It’s hard to read a certain report by a special master in a Texas patent case without thinking of Hamlet’s observation. The report chronicles the misadventures of a law firm associate who set a trap for a deposition witness, only to find himself the victim, along with his colleagues, his firm, and his client.

The Trap

The associate—we’ll call him Randy—was part of a team representing the plaintiff company. He was taking the deposition of an executive at a company that, according to the defendant company, had an invention predating the plaintiff’s patents. If correct, the defendant’s argument would render the patents of the plaintiff, Randy’s client, invalid. Therefore, the sequence of dates was crucial.

Randy came up with what he apparently thought was a crackerjack idea: When it was time for questions about a schematic drawing, Randy would show the witness a copy of the drawing and ask him to confirm the date on the drawing.

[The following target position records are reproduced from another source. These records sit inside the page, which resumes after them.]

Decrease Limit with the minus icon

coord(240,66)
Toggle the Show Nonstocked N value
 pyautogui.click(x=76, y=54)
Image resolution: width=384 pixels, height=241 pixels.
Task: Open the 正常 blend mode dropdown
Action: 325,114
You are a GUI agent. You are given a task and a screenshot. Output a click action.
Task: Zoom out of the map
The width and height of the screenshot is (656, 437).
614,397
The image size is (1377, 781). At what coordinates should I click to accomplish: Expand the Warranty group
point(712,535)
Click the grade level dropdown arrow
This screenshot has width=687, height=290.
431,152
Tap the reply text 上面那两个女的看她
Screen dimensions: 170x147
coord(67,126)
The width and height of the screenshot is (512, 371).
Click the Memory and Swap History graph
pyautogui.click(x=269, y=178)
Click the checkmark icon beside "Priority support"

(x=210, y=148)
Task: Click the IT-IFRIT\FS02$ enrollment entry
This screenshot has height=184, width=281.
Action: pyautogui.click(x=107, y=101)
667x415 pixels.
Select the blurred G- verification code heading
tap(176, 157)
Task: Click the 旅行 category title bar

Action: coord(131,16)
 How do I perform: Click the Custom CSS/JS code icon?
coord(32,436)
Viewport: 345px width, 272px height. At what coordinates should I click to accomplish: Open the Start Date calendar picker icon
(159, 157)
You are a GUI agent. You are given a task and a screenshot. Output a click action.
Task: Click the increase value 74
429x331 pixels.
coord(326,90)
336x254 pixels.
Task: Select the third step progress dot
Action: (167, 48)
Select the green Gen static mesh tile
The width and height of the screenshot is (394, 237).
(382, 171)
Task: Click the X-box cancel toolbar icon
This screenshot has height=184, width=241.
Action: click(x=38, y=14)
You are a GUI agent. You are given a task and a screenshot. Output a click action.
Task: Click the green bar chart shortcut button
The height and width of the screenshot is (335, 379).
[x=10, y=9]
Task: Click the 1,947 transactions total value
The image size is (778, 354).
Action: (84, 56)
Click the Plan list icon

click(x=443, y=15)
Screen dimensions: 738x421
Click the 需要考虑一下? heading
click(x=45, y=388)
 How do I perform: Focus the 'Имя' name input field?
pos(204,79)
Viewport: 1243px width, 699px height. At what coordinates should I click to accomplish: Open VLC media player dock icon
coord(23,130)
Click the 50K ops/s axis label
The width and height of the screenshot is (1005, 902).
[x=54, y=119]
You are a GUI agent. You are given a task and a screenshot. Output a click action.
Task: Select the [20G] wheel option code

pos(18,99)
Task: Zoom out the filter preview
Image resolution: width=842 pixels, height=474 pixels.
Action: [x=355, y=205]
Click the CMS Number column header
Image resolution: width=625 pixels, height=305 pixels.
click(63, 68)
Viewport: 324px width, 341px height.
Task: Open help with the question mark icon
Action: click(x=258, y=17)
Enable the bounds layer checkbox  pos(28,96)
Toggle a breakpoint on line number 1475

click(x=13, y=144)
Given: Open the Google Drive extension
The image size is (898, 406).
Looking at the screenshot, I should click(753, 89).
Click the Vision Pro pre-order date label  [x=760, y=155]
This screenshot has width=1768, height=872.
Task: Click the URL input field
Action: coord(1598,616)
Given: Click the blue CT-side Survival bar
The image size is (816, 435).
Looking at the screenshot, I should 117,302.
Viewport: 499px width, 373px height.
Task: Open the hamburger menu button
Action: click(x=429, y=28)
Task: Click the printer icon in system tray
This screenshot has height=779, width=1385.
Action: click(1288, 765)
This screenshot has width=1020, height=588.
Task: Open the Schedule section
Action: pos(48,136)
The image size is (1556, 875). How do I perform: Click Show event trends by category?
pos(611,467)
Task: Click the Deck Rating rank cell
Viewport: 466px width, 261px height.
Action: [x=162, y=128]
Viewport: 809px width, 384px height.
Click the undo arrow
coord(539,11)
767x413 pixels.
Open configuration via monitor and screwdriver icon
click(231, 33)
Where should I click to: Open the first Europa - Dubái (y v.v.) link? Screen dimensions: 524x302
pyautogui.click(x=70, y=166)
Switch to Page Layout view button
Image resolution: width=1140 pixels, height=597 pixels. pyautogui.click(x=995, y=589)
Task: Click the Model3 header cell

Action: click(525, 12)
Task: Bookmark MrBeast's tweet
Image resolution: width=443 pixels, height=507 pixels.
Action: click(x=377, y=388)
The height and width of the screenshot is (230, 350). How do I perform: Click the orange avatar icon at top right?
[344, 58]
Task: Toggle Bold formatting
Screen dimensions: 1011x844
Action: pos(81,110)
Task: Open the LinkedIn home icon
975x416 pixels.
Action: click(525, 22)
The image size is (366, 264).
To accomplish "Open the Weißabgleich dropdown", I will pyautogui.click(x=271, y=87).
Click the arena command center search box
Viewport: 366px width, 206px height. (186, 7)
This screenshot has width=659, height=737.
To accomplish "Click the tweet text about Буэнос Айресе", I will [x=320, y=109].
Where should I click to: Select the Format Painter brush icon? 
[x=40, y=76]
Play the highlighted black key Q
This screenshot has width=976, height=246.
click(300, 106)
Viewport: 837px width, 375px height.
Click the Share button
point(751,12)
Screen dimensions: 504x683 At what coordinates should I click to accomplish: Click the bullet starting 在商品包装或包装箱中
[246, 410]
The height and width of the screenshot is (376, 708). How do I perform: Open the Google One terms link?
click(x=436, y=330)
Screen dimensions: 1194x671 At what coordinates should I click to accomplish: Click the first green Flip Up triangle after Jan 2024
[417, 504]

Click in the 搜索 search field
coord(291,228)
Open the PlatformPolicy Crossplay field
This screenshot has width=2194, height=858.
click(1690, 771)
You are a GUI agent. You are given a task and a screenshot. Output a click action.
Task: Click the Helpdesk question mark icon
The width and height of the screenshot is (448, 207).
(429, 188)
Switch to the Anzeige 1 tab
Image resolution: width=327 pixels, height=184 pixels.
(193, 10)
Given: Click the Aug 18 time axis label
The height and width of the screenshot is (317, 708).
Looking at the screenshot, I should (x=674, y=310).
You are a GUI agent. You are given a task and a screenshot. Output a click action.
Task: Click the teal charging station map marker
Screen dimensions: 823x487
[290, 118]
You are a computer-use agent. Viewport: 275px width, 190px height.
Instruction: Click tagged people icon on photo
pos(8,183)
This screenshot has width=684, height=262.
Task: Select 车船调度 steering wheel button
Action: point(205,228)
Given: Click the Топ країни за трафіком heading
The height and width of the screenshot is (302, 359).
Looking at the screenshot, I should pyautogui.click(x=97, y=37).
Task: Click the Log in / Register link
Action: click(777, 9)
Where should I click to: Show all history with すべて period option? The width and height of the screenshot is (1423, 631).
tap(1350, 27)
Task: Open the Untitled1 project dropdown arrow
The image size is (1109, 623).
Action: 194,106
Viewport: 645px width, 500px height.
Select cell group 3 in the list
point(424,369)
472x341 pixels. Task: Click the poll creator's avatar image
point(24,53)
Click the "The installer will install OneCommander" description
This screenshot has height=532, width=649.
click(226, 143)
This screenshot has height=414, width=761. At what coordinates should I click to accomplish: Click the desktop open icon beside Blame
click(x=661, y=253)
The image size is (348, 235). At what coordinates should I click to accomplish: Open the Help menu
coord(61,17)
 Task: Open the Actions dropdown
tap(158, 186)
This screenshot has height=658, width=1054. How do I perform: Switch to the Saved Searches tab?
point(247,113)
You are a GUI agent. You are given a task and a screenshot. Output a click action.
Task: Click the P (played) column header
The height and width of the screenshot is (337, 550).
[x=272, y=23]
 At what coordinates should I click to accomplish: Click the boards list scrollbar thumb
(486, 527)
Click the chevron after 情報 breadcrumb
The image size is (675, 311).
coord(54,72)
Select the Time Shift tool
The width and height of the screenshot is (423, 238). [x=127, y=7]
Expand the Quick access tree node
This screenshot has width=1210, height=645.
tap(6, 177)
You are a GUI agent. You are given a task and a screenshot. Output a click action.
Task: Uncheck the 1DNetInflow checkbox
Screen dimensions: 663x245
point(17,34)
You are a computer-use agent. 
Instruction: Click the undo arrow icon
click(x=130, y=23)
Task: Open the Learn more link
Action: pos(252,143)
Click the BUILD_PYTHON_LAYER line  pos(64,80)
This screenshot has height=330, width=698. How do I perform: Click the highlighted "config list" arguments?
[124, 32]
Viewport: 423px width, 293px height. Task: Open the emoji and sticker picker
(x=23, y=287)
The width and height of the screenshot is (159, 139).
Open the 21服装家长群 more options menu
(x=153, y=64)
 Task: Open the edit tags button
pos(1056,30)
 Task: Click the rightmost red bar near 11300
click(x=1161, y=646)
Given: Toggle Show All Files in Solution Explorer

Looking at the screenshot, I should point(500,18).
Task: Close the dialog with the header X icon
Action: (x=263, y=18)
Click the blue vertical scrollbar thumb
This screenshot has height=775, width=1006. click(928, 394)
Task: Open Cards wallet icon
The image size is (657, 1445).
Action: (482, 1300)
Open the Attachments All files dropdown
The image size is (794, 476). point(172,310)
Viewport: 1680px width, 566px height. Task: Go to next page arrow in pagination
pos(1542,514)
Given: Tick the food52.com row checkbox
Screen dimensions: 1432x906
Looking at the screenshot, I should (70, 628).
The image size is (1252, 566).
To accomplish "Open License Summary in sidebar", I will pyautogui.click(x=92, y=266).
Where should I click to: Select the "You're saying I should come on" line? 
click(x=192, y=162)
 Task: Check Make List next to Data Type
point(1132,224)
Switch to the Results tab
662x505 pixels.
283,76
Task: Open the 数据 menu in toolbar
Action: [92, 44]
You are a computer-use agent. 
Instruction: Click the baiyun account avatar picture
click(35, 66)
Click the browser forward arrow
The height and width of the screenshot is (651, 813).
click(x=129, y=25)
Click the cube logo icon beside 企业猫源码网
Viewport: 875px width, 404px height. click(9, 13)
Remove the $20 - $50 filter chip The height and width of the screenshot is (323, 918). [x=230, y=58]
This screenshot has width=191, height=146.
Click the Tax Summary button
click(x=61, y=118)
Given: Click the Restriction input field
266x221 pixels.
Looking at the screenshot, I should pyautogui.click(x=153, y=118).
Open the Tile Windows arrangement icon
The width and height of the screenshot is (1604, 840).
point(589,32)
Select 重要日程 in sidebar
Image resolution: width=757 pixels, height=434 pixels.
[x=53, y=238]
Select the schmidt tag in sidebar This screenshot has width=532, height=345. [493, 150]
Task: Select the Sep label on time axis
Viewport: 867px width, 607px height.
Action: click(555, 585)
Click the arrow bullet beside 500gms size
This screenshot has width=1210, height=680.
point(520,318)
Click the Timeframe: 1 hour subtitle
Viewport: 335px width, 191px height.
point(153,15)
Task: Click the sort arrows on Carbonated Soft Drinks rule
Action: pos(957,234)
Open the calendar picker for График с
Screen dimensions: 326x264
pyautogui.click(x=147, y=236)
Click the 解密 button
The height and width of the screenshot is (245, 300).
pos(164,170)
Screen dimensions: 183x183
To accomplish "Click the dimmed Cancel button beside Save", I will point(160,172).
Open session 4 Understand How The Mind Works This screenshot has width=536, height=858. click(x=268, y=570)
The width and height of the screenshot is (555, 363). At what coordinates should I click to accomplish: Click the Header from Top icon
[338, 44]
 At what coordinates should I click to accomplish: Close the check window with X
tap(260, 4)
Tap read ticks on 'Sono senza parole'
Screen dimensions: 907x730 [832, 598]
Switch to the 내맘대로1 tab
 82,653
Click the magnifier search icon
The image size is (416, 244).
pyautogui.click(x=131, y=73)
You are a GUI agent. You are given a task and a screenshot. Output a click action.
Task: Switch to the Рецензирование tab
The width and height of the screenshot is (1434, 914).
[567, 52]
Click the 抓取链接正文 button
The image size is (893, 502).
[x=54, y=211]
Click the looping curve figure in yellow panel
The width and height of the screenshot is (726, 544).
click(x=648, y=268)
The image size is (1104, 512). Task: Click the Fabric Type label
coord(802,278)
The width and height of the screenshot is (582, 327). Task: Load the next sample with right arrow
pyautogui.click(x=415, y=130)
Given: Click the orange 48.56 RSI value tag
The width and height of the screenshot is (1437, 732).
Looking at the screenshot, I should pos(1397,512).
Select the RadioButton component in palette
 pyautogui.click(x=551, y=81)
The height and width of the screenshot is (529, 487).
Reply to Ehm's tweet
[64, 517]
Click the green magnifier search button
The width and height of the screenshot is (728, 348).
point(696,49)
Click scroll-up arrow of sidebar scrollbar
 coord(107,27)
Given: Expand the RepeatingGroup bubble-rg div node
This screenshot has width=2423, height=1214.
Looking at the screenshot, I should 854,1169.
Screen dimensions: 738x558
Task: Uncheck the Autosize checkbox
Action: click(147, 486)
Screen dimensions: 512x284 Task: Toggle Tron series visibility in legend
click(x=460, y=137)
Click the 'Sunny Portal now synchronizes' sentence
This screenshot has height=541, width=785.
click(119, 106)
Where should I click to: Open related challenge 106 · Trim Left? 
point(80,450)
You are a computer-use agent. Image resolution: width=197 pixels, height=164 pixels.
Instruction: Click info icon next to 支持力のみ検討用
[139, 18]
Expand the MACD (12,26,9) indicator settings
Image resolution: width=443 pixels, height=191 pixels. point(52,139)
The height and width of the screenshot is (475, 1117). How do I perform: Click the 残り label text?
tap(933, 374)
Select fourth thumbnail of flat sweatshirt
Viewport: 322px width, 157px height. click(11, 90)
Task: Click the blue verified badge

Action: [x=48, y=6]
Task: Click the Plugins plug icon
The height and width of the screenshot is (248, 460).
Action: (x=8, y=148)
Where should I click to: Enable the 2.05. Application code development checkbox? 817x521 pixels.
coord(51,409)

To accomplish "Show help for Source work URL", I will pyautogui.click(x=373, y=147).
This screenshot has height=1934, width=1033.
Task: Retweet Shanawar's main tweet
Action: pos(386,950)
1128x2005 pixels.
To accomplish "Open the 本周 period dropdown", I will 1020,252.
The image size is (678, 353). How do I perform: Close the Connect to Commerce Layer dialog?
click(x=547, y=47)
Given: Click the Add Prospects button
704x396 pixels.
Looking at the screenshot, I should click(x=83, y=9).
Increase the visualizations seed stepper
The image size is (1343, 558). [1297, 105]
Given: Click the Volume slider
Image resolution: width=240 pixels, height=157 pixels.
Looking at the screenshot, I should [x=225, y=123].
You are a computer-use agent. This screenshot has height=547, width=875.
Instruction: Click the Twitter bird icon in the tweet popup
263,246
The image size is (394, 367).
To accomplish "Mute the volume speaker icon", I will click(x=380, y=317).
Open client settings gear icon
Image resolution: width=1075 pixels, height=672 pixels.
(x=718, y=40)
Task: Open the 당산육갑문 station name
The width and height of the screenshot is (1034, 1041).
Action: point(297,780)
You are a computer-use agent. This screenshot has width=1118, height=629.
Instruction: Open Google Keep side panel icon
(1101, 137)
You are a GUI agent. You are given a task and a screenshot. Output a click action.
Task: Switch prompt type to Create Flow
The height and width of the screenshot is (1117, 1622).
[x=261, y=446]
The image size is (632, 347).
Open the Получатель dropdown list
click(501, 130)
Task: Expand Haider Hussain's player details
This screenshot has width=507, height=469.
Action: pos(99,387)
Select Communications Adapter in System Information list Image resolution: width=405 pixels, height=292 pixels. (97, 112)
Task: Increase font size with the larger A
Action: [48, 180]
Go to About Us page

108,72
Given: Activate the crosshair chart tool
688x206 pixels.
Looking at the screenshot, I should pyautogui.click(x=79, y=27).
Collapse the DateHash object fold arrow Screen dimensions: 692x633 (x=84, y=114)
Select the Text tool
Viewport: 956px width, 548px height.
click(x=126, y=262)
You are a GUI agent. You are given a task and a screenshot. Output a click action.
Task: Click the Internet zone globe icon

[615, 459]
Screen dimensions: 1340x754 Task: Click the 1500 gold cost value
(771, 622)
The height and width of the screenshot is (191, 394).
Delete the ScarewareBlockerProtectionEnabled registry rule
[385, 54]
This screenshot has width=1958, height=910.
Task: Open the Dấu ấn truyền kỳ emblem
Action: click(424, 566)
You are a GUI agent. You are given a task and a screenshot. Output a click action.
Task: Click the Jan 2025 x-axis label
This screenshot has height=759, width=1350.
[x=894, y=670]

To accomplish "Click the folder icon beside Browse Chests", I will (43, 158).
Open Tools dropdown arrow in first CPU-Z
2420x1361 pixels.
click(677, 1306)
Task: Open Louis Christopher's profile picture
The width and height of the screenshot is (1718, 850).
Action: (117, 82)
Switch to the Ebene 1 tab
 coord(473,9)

What the witness wouldn’t know was that Randy had surreptitiously altered the date. After the witness had confirmed the false date, Randy would—no doubt dramatically˗˗reveal that the witness had confirmed an incorrect date. The lesson, as Randy saw it, was the unreliability of dates on such drawings.

But the defendant company drew a different lesson from the exercise: that Randy and his firm had violated the rules of professional responsibility and that they and their client were deceitful and dishonest. The defendant company moved for sanctions.

Randy and a Colleague Dig the Hole Deeper

In the ensuing proceedings, Randy represented to the special master that “he did not ask anyone else at the firm” about his plan to alter the document. That may have been courageous on Randy’s part, but it was untrue, as the special master soon discovered. The emails produced in discovery revealed that Randy had disclosed his plan in advance to a second attorney in his firm, who had warned Randy that he needed a senior attorney’s approval.

The emails further revealed that Randy had, in fact, sent an email to a third attorney seeking that approval. But at the hearing, that third attorney failed to inform the special master that Randy had, in fact, sent him the email, an email that he had received but failed to read.

The Outcome

Needless to say, the outcome wasn’t what Randy expected. The opposing party didn’t throw up its hands and grudgingly concede that dates can, indeed, be unreliable. Randy’s superiors at the firm didn’t praise his ingenuity. His client didn’t heap praise on him or his firm.

Instead, the special master ruled in favor of granting the defendant’s motion for sanctions, which included the following:

  1. The client can’t dispute the dates on the schematic drawings.
  2. The client must forfeit one hour of trial time in the patent suit.
  3. In addition to the ethics seminars scheduled for Randy’s entire firm, he and the third attorney must complete 30 more hours of ethics training.
  4. Randy’s firm must pay all fees and costs incurred by the special master.
  5. Randy’s firm must pay all the defendant’s fees and costs in connection with its motion for sanctions, including discovery.

The Lesson

Before setting a trap for someone else, remember Hamlet’s observation: You might be the one who gets caught in the trap, to the amusement of everyone else.